William King Harvey had originally been assigned, by No. 2 man Richard Bissell, the responsibility of developing an “executive action capability” in the CIA (a euphemism for the assassination of foreign leaders).

We know that Harvey worked with Mafia leaders in the CIA’s plots against Castro and in doing so he became friends with flashy mobster Johhny Rosselli.

But during the Cuban missile crisis, Robert Kennedy ordered no more CIA infiltrations into Cuba lest they jeopardize negotiations with the Russians.

Harvey disobeyed those orders and infiltrated three teams into Cuba.
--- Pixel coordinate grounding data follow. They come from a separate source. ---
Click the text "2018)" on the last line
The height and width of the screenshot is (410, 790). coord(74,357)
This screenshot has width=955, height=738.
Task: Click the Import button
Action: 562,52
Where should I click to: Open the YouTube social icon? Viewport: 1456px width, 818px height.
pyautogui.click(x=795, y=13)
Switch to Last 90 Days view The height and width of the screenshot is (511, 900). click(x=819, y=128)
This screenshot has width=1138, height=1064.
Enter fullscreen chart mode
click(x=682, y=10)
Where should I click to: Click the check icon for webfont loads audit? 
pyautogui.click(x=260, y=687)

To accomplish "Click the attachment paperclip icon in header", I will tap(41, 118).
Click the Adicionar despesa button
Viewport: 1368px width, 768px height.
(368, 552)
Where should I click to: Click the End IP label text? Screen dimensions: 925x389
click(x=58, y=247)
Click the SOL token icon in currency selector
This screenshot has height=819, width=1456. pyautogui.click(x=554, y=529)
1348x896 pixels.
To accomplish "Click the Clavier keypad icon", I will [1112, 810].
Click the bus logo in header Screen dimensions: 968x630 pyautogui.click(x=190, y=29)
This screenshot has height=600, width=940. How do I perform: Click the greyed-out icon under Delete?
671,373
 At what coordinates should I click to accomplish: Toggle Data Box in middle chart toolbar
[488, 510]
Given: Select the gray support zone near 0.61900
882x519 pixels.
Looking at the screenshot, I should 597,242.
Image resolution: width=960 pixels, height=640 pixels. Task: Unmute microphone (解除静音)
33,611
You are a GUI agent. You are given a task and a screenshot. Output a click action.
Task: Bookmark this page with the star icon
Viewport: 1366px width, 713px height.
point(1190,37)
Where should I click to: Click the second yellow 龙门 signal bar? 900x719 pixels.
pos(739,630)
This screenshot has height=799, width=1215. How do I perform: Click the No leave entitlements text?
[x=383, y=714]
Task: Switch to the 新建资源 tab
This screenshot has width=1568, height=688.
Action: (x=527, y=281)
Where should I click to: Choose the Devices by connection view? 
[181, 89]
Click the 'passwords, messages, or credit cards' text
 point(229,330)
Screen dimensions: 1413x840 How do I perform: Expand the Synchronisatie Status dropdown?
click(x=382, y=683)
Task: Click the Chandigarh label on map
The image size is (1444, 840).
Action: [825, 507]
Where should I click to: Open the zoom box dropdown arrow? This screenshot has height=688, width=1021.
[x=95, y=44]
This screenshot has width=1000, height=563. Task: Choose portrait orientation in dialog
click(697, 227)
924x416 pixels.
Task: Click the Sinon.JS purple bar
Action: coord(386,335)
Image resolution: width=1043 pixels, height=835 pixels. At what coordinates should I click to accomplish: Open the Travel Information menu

When The U.S. Attorney General discovered this he removed Harvey from all further Cuban operations and he was reassigned to Rome. In 1963, Harvey returned to the U.S. and had a meeting with Johnny Rosselli on Plantation Key.

Harvey assigned the expenses for this meeting to the CIA’s file on assassinations. Those expenses included renting a boat in Islamorada.

Rosselli (who had happened to have meetings with Jack Ruby in the months prior to the assassination), is believed to have been recruited to kill the president at that meeting on Plantation Key. Likely the boat was used so the two could talk privately, since Harvey Rosselli was then under heavy FBI surveillance.

There’ll be more of these revelations as we continue to dig into early-1960s history here in the Keys and uncover connections with such people as South Florida attorney Ellis Rubin and a No Name Key visitor, the late Gerry Henning, the only individual we’ve personally met who knew Lee Harvey Oswald and was present in Dallas (carrying a rifle) on Nov. 22 1963.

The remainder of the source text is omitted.